[Data items]
-*-

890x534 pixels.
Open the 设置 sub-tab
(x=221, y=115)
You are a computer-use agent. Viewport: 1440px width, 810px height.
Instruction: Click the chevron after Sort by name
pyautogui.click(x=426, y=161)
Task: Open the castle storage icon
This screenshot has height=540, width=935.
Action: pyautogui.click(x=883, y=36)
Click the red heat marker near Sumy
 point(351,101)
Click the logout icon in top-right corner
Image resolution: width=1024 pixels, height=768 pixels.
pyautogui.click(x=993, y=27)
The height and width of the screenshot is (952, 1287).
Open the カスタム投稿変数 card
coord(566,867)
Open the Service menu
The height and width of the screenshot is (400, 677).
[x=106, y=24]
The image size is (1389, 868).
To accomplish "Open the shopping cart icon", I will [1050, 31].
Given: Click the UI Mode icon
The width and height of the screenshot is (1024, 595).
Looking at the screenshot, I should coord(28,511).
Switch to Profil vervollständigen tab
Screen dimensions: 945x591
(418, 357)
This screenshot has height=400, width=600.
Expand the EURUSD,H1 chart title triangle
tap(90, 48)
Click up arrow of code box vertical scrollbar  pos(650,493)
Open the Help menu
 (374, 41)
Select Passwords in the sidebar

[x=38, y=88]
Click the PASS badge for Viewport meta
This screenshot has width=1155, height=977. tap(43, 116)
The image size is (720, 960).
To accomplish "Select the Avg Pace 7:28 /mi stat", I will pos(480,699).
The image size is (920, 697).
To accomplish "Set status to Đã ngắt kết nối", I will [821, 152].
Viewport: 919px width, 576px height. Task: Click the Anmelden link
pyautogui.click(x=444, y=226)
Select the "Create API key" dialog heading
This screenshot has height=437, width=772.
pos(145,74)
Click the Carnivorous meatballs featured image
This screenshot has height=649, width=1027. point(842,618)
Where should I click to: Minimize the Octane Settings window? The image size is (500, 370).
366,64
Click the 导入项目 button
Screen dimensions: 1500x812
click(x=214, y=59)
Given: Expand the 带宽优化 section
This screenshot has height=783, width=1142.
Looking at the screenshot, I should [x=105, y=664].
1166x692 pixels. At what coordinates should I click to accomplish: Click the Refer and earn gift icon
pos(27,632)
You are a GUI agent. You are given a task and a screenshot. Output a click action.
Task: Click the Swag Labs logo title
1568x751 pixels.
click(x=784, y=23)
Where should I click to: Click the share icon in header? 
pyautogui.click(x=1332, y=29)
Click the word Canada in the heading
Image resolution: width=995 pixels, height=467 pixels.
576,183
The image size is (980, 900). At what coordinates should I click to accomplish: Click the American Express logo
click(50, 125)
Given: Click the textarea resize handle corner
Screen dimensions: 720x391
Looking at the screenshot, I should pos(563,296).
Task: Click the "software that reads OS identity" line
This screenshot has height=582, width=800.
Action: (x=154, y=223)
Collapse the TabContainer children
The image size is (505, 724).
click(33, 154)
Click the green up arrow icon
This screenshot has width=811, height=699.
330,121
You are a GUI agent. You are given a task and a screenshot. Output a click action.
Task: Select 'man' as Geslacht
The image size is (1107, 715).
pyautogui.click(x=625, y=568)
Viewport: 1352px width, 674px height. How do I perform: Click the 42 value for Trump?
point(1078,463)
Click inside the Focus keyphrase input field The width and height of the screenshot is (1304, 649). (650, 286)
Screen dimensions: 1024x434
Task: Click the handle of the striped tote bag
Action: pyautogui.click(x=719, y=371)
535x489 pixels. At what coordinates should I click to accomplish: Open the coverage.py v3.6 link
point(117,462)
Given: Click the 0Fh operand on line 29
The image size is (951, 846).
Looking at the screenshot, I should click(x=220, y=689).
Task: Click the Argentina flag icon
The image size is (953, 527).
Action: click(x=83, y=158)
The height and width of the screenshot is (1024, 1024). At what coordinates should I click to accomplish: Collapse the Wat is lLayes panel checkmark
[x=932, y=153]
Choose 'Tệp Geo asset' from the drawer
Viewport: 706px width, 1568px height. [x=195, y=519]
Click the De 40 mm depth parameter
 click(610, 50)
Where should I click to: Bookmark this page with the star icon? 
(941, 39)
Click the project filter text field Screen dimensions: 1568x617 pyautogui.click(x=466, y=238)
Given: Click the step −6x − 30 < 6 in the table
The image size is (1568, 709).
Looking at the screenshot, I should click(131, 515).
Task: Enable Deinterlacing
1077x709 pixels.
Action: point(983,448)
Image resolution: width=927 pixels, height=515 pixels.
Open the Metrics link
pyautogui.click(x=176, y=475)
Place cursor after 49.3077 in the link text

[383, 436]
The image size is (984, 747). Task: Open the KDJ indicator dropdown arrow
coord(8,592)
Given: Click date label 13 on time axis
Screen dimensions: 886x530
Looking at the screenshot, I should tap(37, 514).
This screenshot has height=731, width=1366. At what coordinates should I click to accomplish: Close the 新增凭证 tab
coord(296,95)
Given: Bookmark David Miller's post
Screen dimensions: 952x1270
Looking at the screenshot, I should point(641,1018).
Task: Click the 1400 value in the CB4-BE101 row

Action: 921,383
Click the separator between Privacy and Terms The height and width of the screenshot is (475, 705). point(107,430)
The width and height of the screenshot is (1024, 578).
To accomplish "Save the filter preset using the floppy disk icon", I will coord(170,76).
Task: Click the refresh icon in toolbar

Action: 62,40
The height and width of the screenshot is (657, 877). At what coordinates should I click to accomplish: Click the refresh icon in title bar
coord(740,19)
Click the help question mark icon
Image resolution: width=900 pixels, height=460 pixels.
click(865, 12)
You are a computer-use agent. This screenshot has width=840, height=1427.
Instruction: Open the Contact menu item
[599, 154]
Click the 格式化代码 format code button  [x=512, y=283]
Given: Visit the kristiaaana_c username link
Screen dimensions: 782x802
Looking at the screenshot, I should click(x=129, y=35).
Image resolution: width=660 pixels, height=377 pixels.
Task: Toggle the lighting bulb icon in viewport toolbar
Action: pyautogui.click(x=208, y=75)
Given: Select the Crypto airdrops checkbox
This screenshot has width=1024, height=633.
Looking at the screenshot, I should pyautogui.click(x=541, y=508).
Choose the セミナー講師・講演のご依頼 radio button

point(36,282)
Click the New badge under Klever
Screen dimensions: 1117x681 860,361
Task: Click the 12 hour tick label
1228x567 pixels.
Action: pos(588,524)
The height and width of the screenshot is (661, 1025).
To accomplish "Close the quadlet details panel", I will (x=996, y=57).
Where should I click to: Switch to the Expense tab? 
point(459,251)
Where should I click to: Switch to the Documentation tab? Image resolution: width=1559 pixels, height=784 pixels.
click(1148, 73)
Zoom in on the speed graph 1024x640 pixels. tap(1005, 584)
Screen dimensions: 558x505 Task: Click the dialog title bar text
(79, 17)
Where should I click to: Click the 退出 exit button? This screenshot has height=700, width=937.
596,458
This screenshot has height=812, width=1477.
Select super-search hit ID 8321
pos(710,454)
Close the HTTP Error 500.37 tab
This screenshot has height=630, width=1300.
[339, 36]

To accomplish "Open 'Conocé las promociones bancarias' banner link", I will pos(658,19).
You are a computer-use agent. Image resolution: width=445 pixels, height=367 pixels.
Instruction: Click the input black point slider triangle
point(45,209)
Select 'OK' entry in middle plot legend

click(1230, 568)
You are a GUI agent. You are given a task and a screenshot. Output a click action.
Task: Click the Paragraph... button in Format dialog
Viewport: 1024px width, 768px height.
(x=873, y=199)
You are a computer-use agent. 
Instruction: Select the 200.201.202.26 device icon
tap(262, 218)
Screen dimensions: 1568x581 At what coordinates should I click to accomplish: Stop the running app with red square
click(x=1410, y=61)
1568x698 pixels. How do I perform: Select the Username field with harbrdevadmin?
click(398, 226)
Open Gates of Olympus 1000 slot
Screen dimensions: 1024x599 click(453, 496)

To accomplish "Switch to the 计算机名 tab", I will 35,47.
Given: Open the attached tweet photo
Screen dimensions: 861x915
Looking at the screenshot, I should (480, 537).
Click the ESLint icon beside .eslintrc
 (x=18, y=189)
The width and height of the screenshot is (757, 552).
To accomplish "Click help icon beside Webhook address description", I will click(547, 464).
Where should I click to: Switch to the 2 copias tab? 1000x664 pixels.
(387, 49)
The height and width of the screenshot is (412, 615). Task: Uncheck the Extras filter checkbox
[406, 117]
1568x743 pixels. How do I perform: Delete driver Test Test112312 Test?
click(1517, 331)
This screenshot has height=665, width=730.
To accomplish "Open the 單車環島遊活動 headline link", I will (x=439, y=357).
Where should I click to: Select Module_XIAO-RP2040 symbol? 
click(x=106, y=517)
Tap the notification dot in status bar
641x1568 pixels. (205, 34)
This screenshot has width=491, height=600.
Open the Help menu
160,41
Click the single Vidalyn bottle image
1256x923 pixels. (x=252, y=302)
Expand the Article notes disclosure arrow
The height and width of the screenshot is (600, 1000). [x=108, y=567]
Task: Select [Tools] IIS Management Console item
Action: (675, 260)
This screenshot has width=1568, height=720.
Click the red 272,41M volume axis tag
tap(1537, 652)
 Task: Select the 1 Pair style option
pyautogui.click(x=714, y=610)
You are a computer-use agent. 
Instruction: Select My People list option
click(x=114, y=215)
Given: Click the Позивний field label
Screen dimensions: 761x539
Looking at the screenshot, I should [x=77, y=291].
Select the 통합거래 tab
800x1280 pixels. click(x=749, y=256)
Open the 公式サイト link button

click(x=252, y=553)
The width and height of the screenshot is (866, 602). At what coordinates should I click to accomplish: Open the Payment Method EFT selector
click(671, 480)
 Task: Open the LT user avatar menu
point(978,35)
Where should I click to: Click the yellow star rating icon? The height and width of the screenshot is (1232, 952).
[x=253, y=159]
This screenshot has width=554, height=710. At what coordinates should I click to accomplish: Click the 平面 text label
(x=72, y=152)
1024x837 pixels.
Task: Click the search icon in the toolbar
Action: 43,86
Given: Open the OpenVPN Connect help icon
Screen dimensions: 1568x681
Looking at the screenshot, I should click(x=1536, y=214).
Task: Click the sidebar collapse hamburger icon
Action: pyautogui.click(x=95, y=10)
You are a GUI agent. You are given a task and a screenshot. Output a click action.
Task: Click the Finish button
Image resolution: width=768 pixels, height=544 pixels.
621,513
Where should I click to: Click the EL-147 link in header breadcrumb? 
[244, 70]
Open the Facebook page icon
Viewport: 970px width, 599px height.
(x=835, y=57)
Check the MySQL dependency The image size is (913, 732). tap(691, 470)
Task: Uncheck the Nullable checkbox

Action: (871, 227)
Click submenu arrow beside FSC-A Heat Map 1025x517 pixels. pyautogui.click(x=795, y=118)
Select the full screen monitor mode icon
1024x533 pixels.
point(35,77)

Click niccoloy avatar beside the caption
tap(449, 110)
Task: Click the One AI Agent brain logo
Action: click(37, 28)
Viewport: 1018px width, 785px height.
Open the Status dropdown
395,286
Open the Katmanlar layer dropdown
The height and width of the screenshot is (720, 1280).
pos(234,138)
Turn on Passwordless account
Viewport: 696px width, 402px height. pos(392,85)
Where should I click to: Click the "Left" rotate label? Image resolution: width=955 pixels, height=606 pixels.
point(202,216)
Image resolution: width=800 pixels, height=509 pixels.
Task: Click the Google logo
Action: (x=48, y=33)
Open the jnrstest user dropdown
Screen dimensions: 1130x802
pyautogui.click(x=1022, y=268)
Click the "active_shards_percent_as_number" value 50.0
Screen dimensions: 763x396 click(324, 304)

-*-

Task description: What you give back should be exactly the lines of the data above from the line with "The image size is (1568, 709)." through the line with "Given: Visit the kristiaaana_c username link", both of those included, and nothing more.

Solved exercise:
The image size is (1568, 709).
Looking at the screenshot, I should click(131, 515).
Task: Enable Deinterlacing
1077x709 pixels.
Action: point(983,448)
Image resolution: width=927 pixels, height=515 pixels.
Open the Metrics link
pyautogui.click(x=176, y=475)
Place cursor after 49.3077 in the link text

[383, 436]
The image size is (984, 747). Task: Open the KDJ indicator dropdown arrow
coord(8,592)
Given: Click date label 13 on time axis
Screen dimensions: 886x530
Looking at the screenshot, I should tap(37, 514).
This screenshot has height=731, width=1366. At what coordinates should I click to accomplish: Close the 新增凭证 tab
coord(296,95)
Given: Bookmark David Miller's post
Screen dimensions: 952x1270
Looking at the screenshot, I should point(641,1018).
Task: Click the 1400 value in the CB4-BE101 row

Action: 921,383
Click the separator between Privacy and Terms The height and width of the screenshot is (475, 705). point(107,430)
The width and height of the screenshot is (1024, 578).
To accomplish "Save the filter preset using the floppy disk icon", I will coord(170,76).
Task: Click the refresh icon in toolbar

Action: 62,40
The height and width of the screenshot is (657, 877). At what coordinates should I click to accomplish: Click the refresh icon in title bar
coord(740,19)
Click the help question mark icon
Image resolution: width=900 pixels, height=460 pixels.
click(865, 12)
You are a computer-use agent. This screenshot has width=840, height=1427.
Instruction: Open the Contact menu item
[599, 154]
Click the 格式化代码 format code button  [x=512, y=283]
Given: Visit the kristiaaana_c username link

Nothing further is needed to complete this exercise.